Gather every line of the items below that contains the word "dimensions". Case counts, so only lines with that exact capitalization qualify.
"""
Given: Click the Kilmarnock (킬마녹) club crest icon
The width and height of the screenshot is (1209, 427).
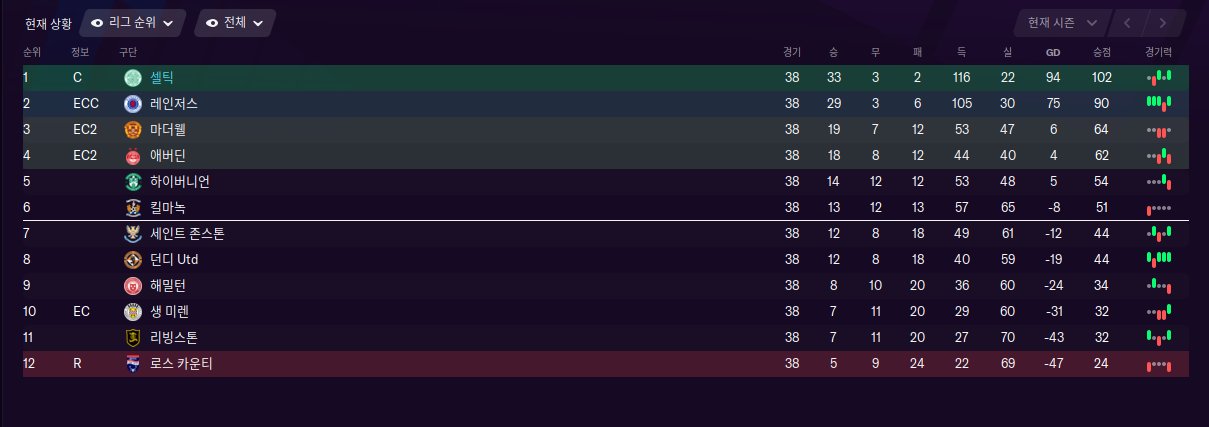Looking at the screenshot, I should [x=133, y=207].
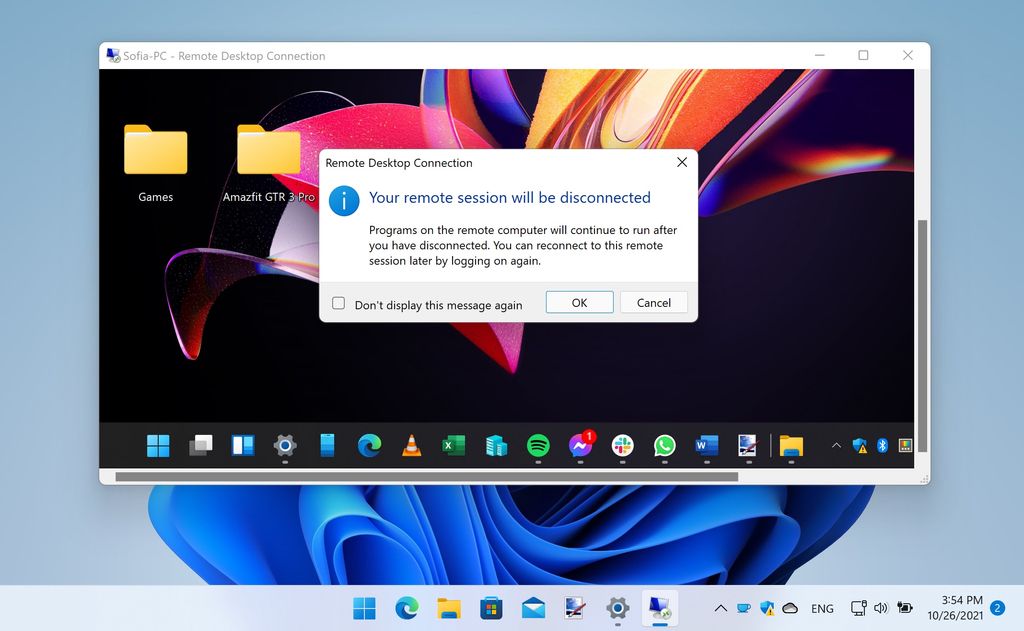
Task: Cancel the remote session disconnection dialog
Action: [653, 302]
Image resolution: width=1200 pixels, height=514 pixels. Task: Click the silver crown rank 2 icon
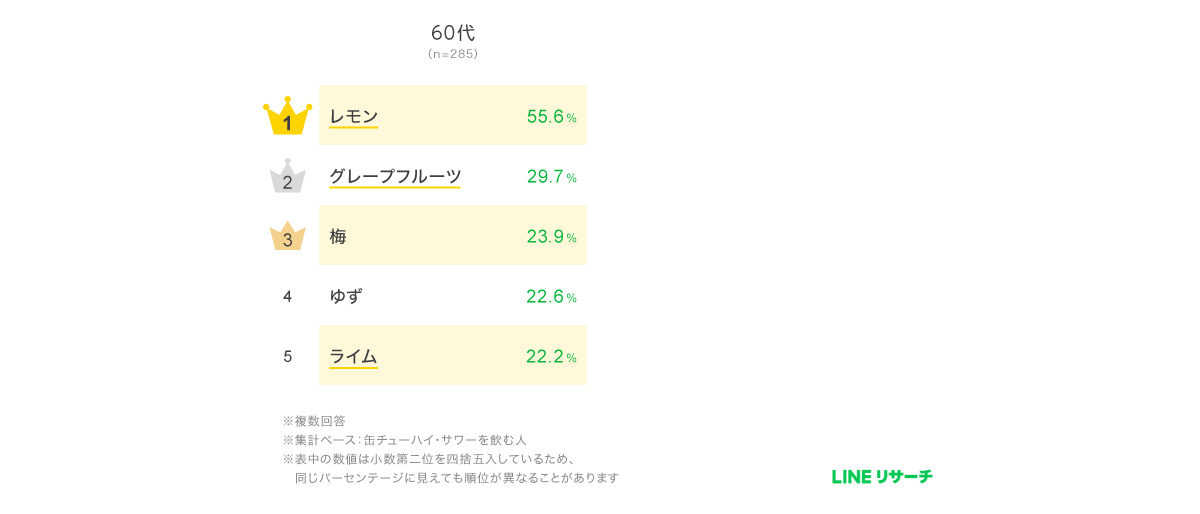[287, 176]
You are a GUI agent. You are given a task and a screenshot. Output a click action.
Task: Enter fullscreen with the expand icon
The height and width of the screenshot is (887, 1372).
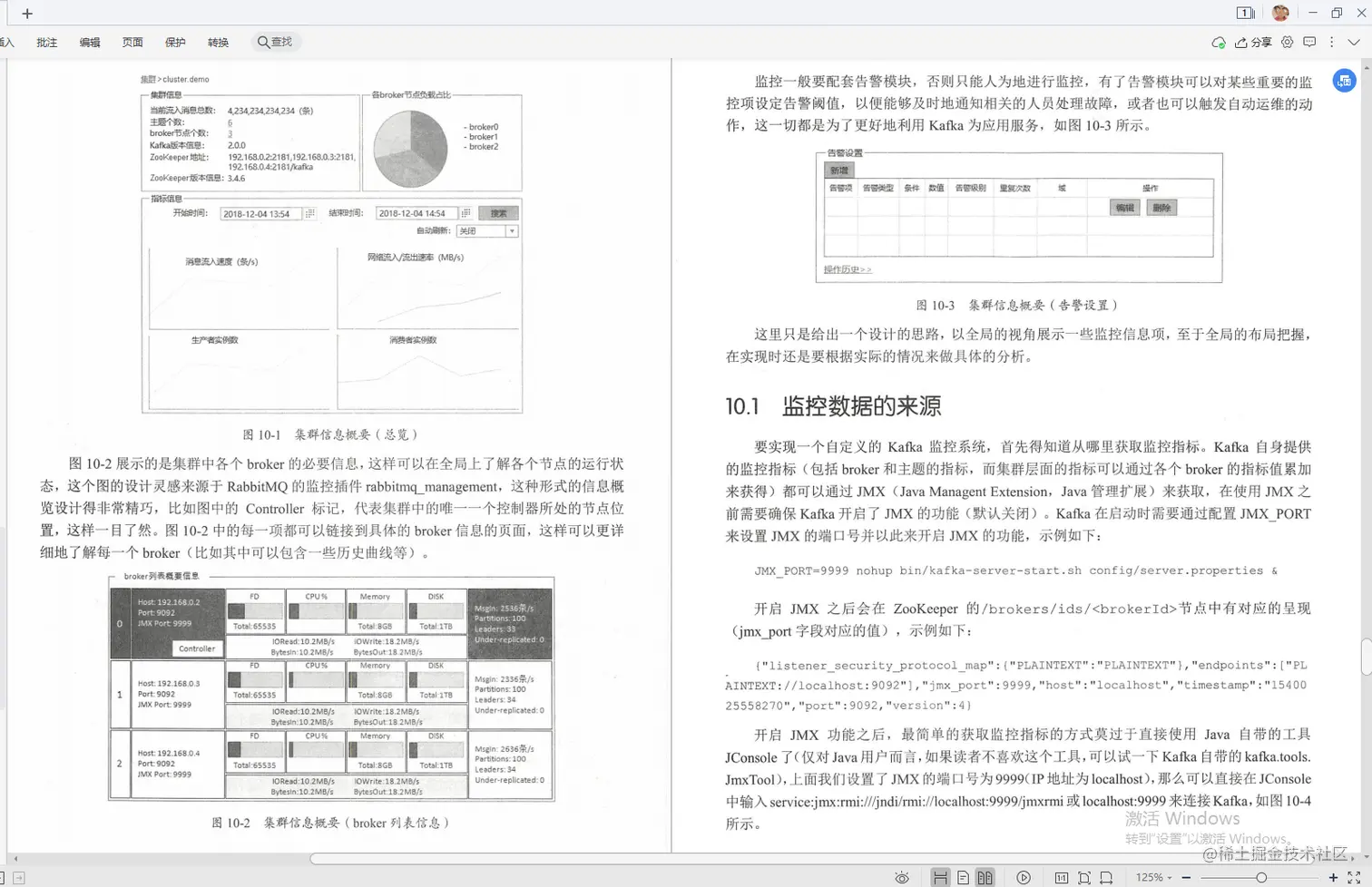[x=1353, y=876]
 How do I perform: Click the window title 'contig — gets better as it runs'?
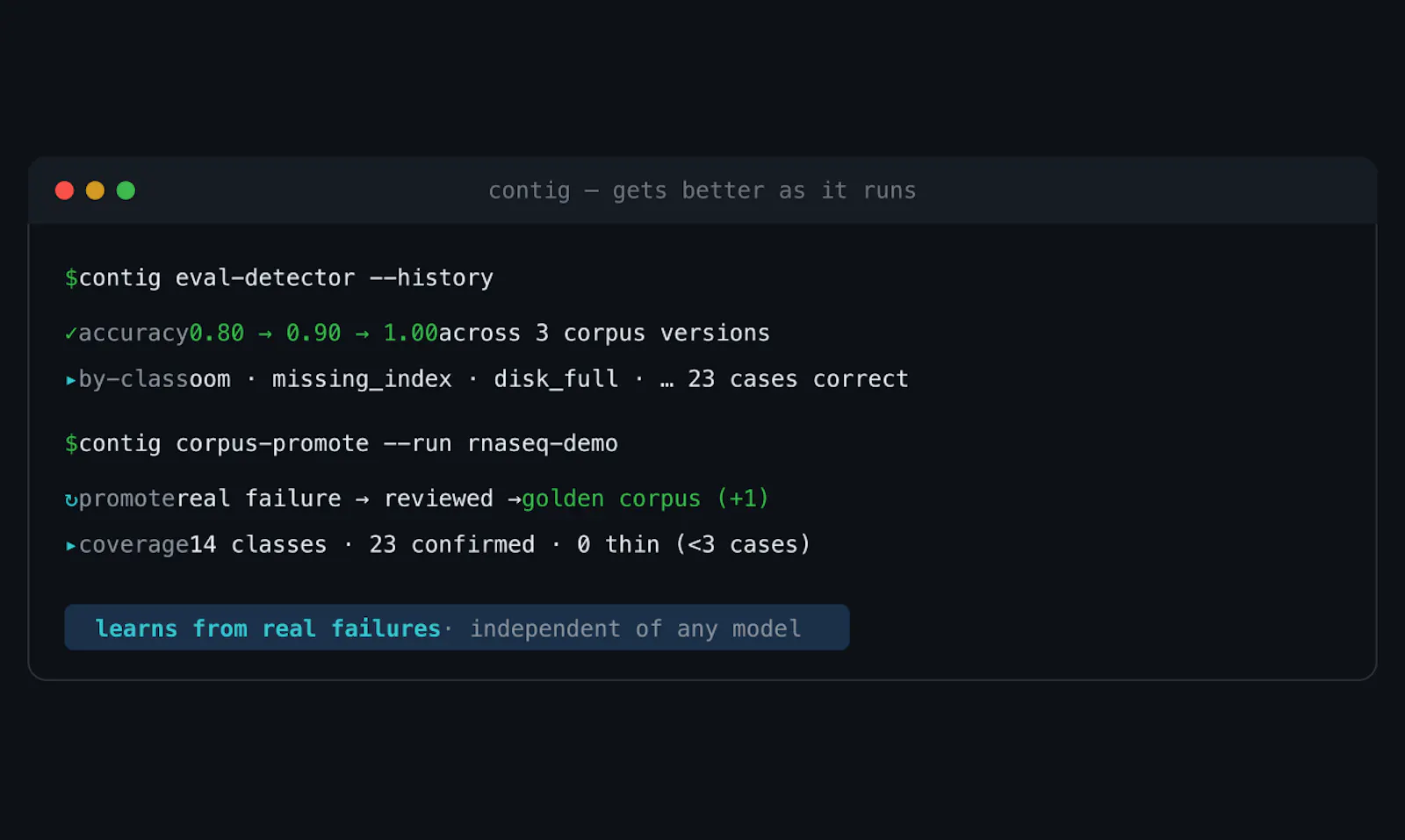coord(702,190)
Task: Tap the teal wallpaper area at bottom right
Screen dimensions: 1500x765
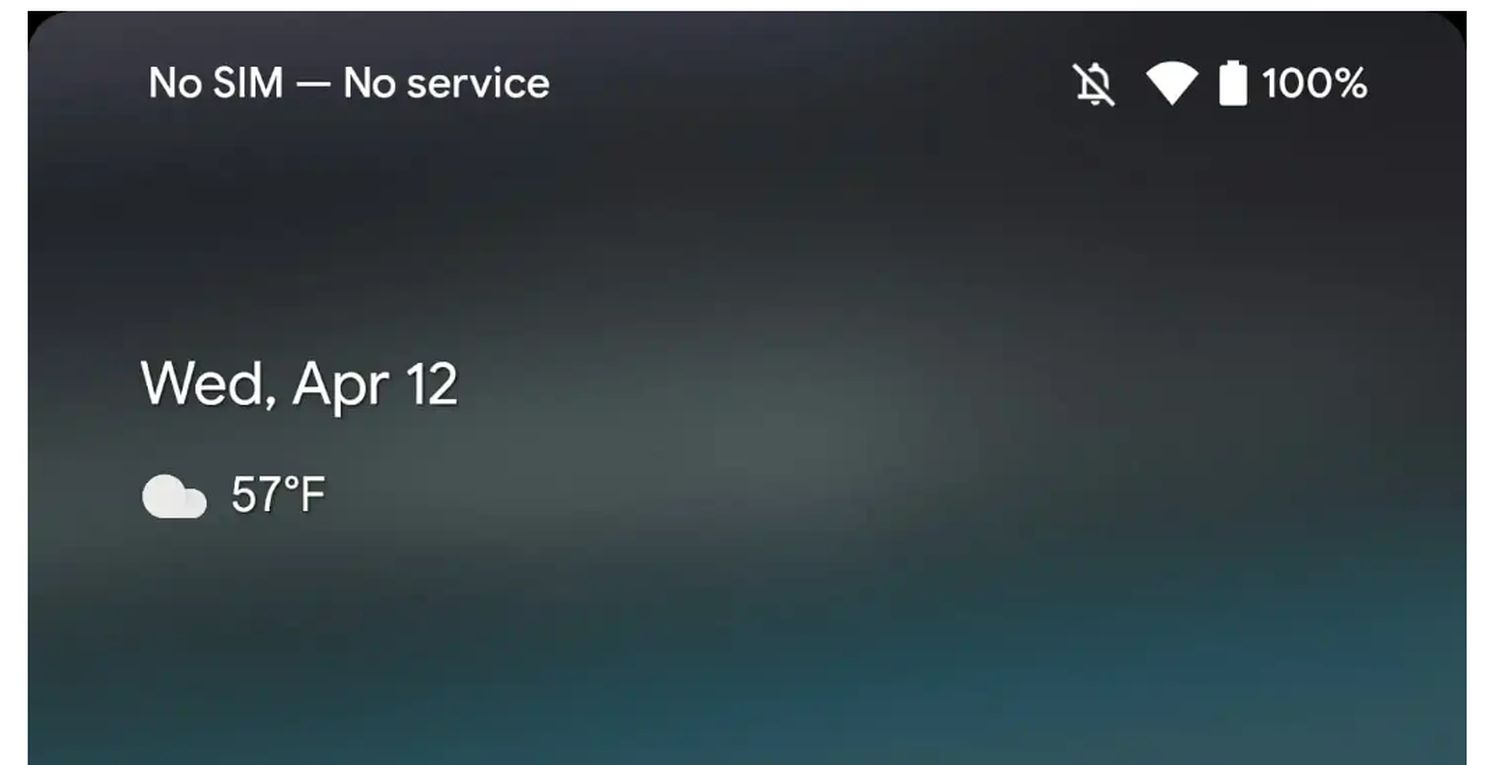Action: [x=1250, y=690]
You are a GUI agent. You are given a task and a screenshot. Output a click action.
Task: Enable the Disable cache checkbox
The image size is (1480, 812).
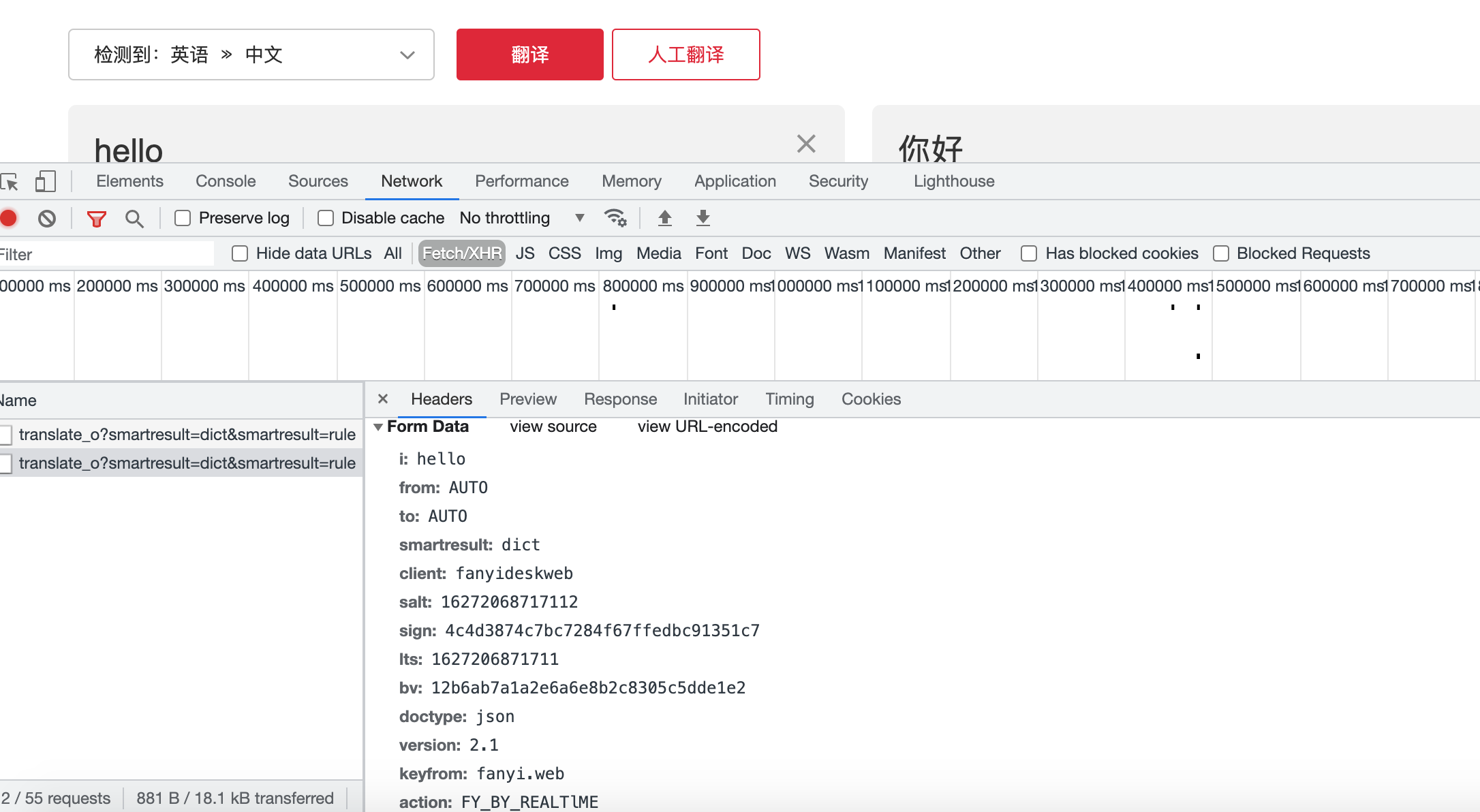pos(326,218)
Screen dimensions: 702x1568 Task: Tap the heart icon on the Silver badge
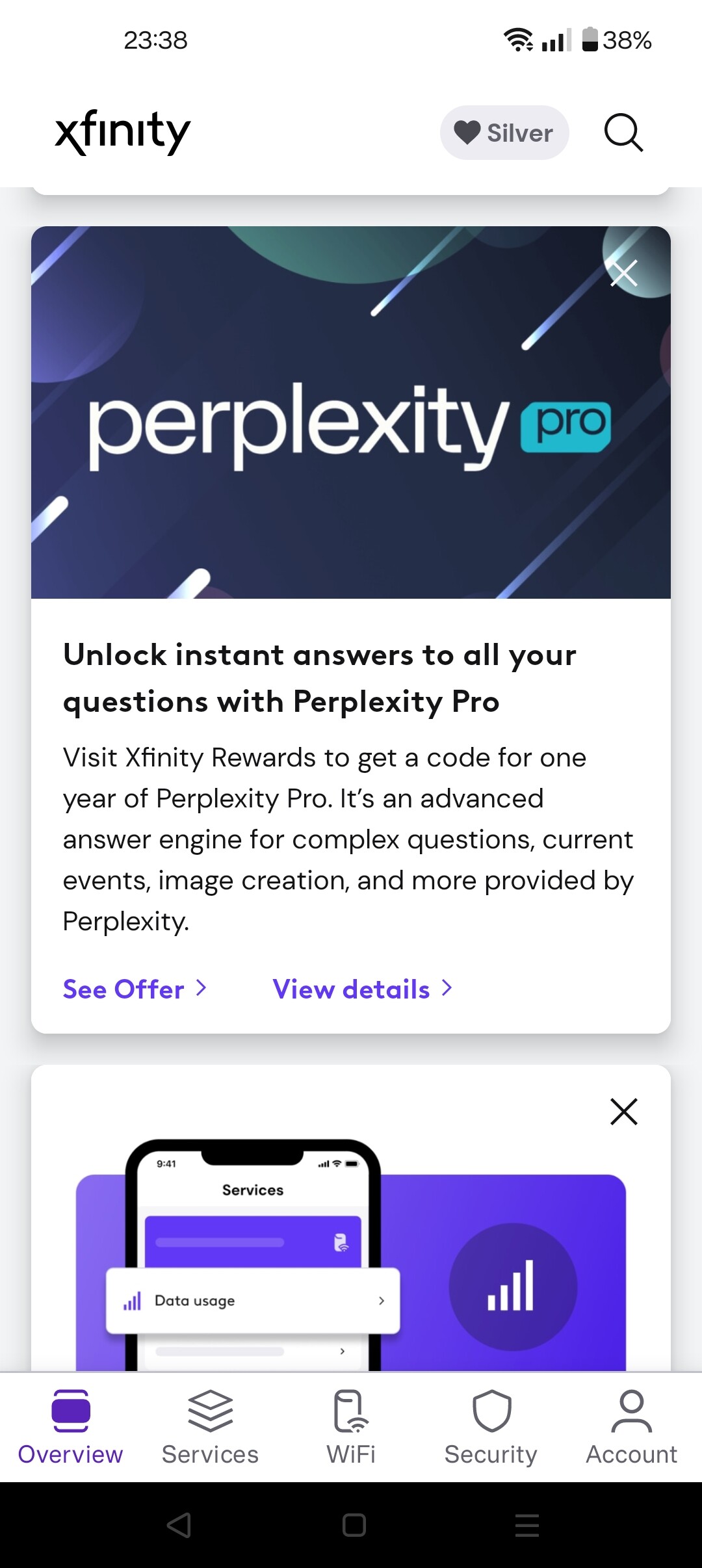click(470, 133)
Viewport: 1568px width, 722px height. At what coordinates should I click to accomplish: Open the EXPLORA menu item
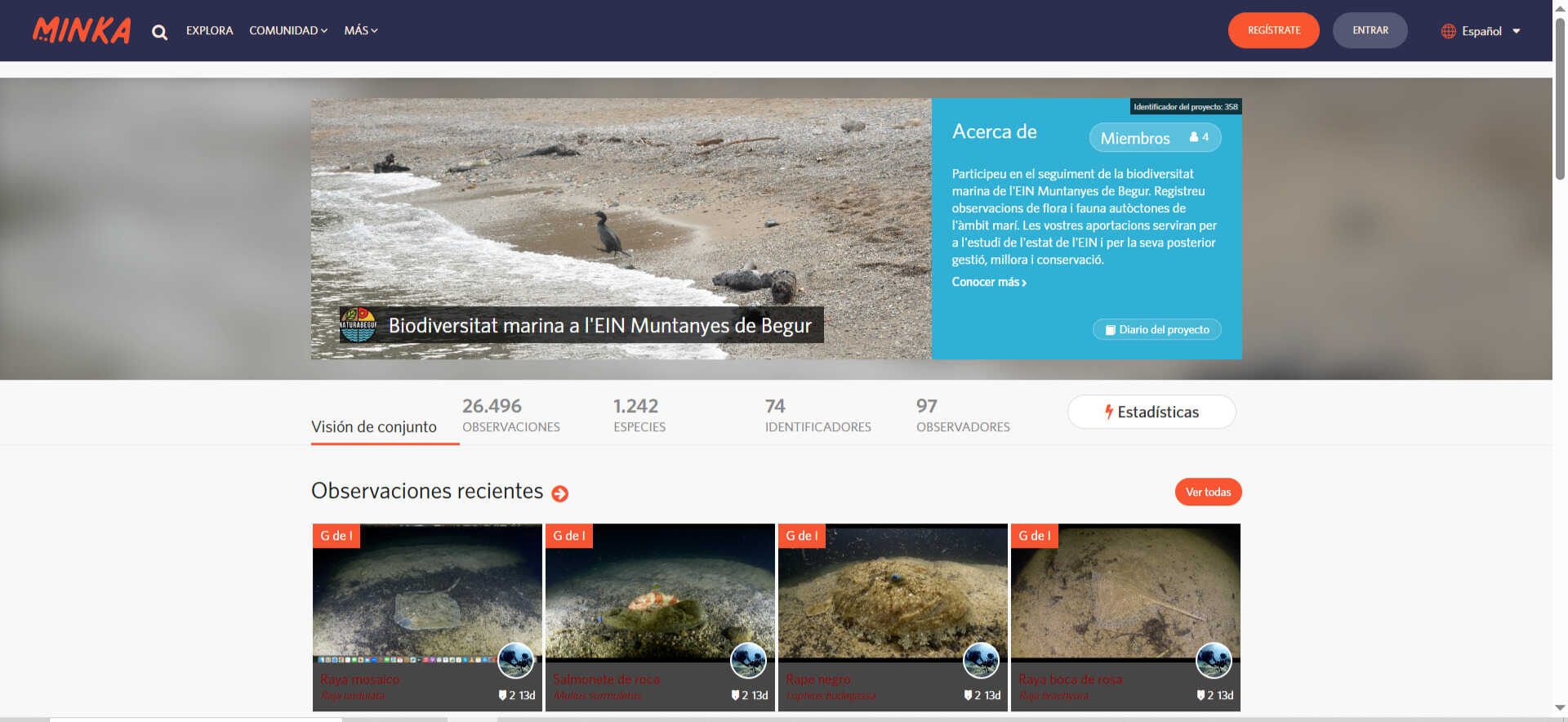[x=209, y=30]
"""
* **Answer**:
Screen dimensions: 1500x765
Screen dimensions: 702x1568 Task: Tap the heart icon on the Silver badge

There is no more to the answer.